In un’altra rivista ha chiesto ai proprietari di un bistrot di descrivere un’annata di sakè aiutandosi con delle metafore, comparando la bevanda a un uomo o a una donna, con tanto di aggettivi e espressioni più o meno fantasiose (“nobile e discreto, la gioventù dinamica, la ragazza che si può presentare a tutti, l’uomo il cui vecchio pullover lavorato a maglia attribuisce uno charme indiscutibile…“). L’editrice ha poi consacrato una lunga riflessione di sedici pagine sulla parola karakuchi (letteralmente: salato, piccante, ma usato anche come sinonimo di “secco“): significa dunque che il gusto è alcolizzato, poco zuccherato, leggero, metallico? Al contempo accessibili al grande pubblico e piacevoli da leggere, le sue pubblicazioni possono venire considerate come autentici manuali di espressioni gustative.

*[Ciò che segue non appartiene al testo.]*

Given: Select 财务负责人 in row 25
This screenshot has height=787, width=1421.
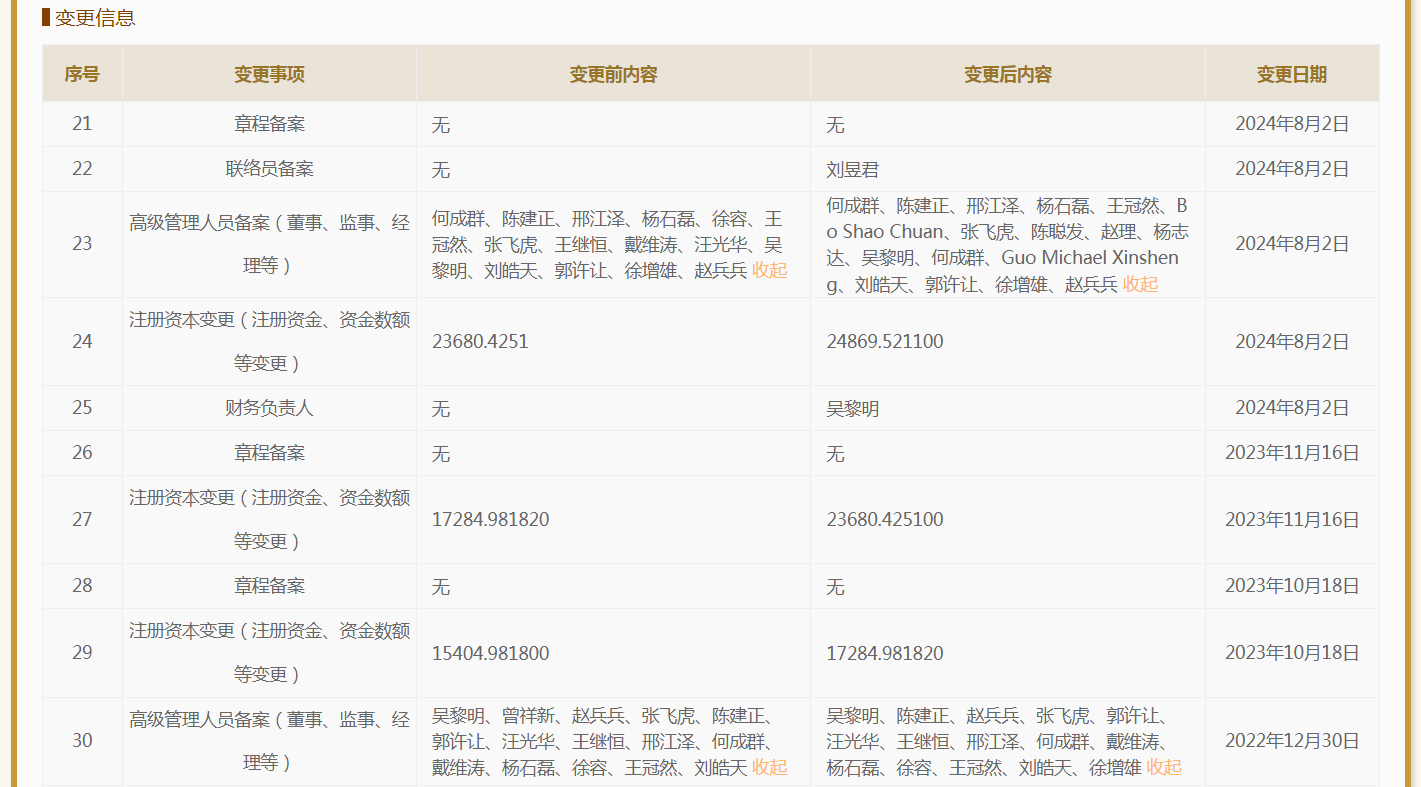Looking at the screenshot, I should click(269, 408).
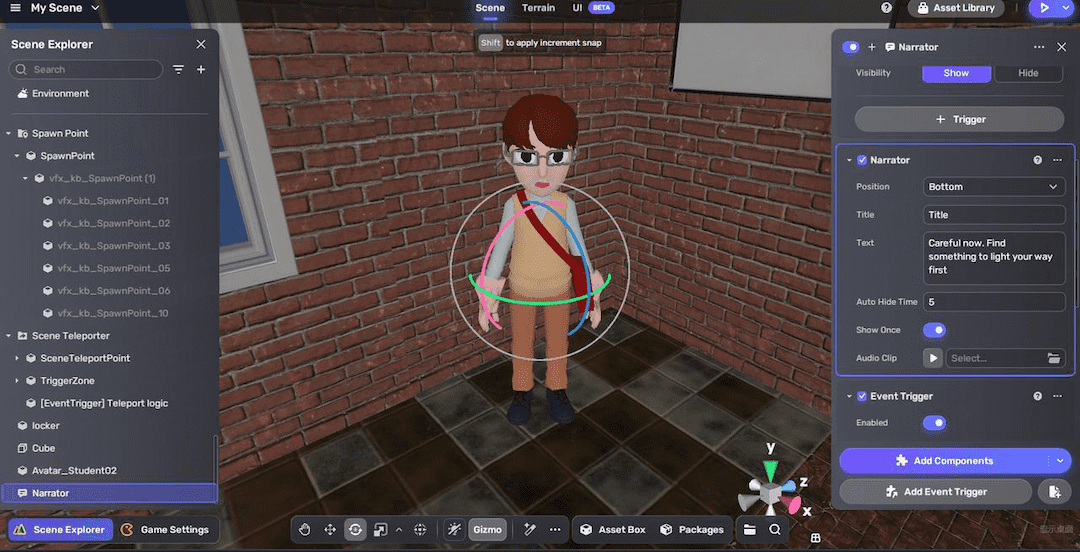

I lettori scoprono così la possibilità di esprimere lo stesso gusto in diversi modi, e gli “esperti”, gli chef e i cavisti intervistati, sono invitati a trovare le parole adatte per descrivere in maniera personale il sakè che stanno bevendo o che apprezzano particolarmente.
Per Kanako, arricchire il mondo del sakè con le parole, è una vera e propria missione.
Il suo desiderio di trasmettere l’arte di esprimere il gusto non si limita al giapponese. In uno dei suoi mook, ha introdotto infatti delle espressioni in inglese su una decina di pagine, con alcune parole chiave come “vivido, grana fine, astringente, ampio respiro, chiaro, marshmallow, penetrante, dal profumo di legno, torbido”. L’editrice ammette che fino ad oggi il vocabolario del sakè si era appoggiato essenzialmente a quello del vino per rendere certi gusti comprensibili.
Ma dal momento che attualmente sono gli stranieri ad interessarsi all’universo del sakè per conoscerlo più in profondità, è tempo di creare un lessico adeguato ed espressioni ad hoc per meglio apprezzare, riconoscere i gusti che non si sono apprezzati secondo il loro giusto valore e per infine poter descrivere un mondo con più precisione e sfumature.